Development of an Endotracheal Intubation Formative Assessment Tool

J Educ Perioper Med. 2020 Jan 1;22(1):E635. eCollection 2020 Jan-Mar.

Abstract

Background: Valid methods for providing detailed formative feedback on direct laryngoscopy and endotracheal intubation (ETI) performance do not exist. We are developing an observation-based assessment tool for measuring performance and providing feedback during ETI.

Methods: Based on the literature and interviews of experts, we proposed an initial ETI metric with 22 items. Six anesthesiology experts used it to assess the quality of ETI performance in videotaped intubations. Following metric revisions, 2 expert groups assessed 2 collections of videos (27 total) using the revised metric.

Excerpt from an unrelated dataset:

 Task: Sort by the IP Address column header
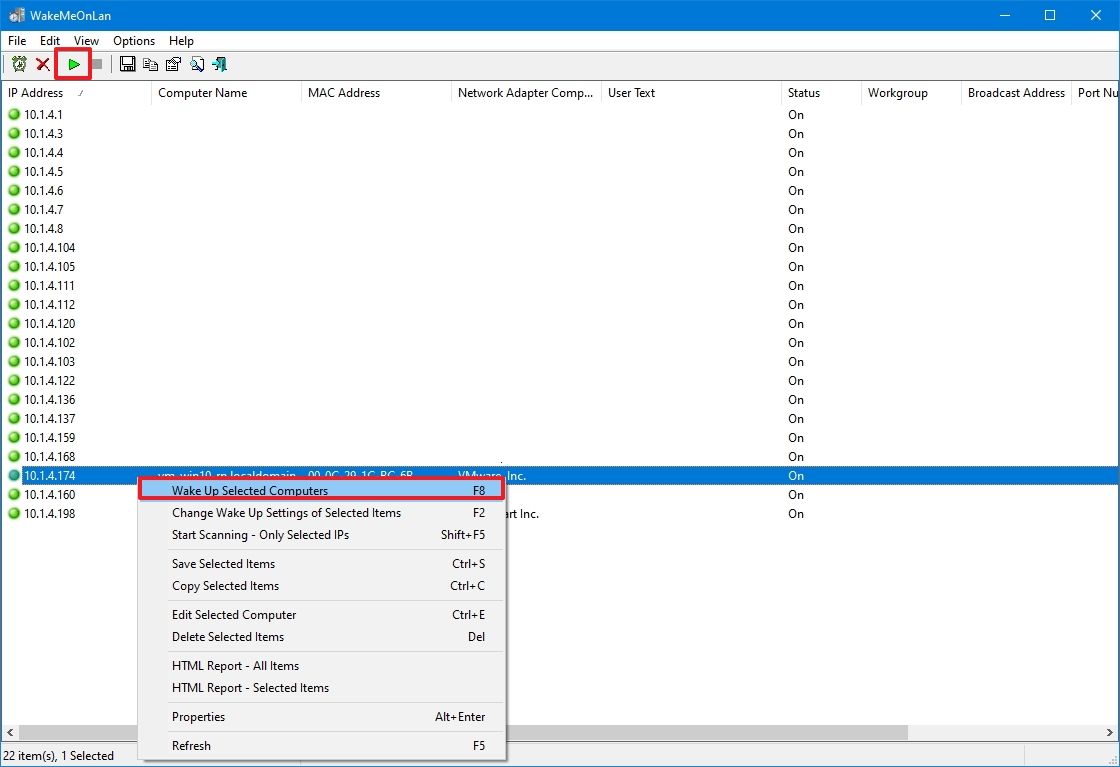(36, 93)
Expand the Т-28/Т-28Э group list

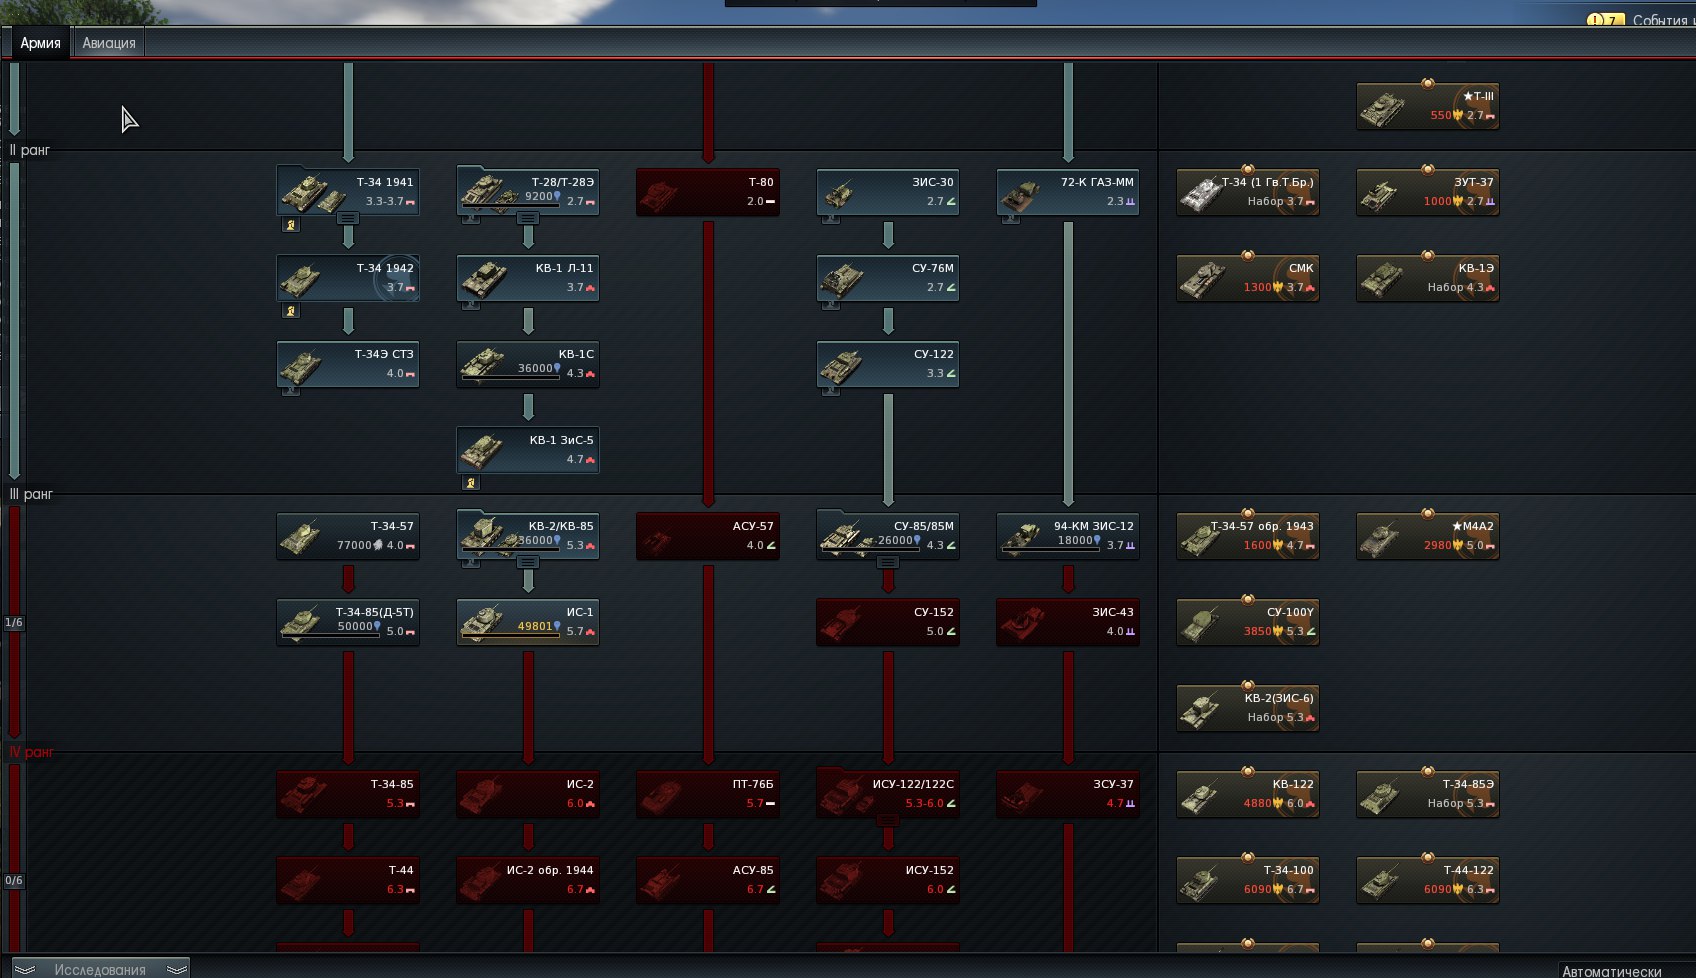click(x=527, y=218)

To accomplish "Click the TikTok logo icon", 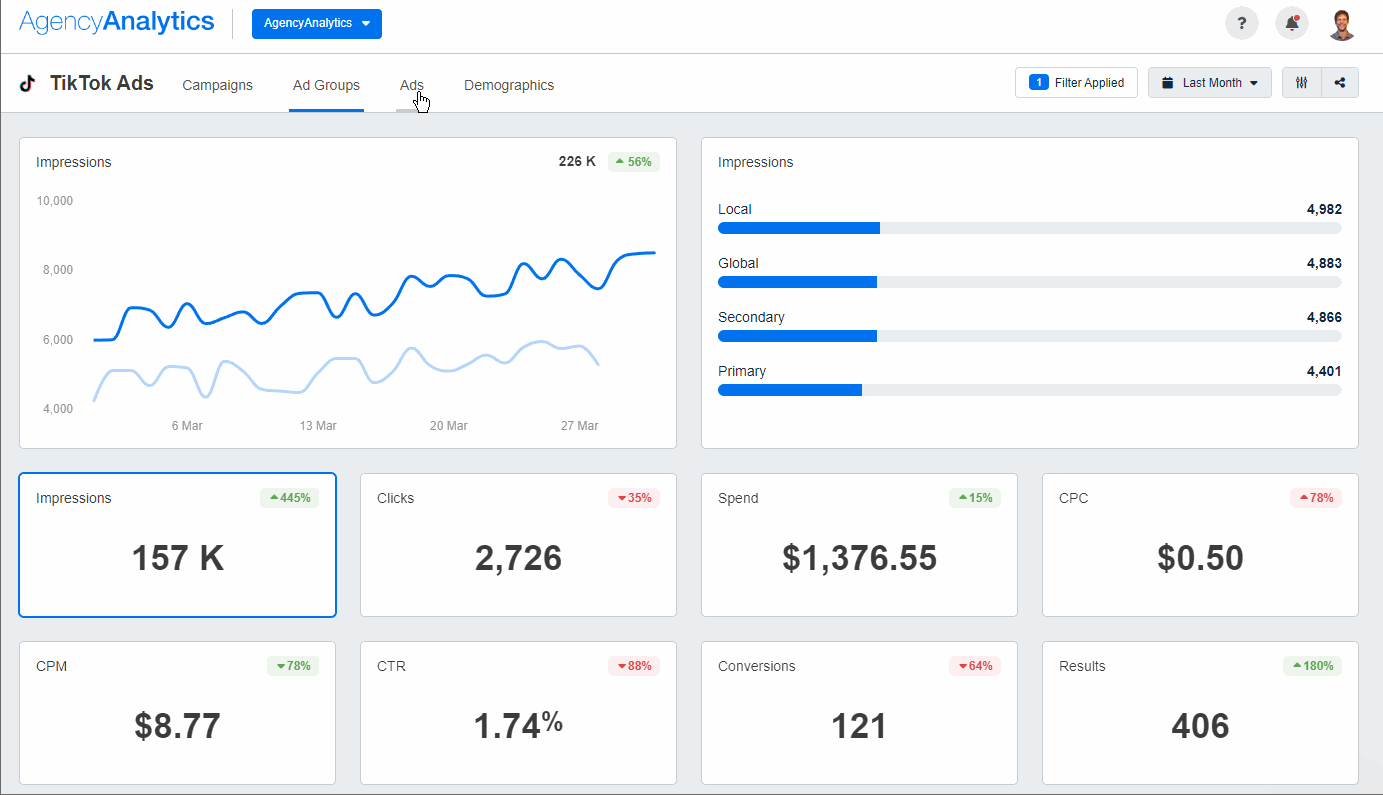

Two reference standards for comparison with metric scores were created with a third and fourth group of experts; (1) an average global rating (1-100) of each ETI performance and (2) average rank-ordered performance from best to worst. Rater agreement and correlations between the 2 methods were calculated. Regression analysis determined items that optimally discriminated quality. When calculating a score based on all clinically important terms, multiple weightings were evaluated.

Results: Metric items had high average rater agreement (80%) with intraclass correlation coefficients averaging 0.83. Correlations of the reference rank and score were high for both video collections (-0.96, P < .05, and -0.95, P < .05). Regression coefficients for different item weighting methods indicated strong relationships with global ratings (averaging r = 0.89, P < .05) and rankings averaging -0.85, P < .05). Prediction of global ratings using regression achieved high accuracy (R 2 = 0.8218).

Conclusions: High observer agreement and strong correlations between metric and rank data support the validity of using this metric to assess ETI performance. Different weighting models yielded scores that correlated strongly with the ratings and ranks from global assessment. When using the metric to predict competency, a 3-item regression model is most accurate in predicting a global score.

Keywords: Regression analysis; endotracheal intubation; training rubric; video analysis.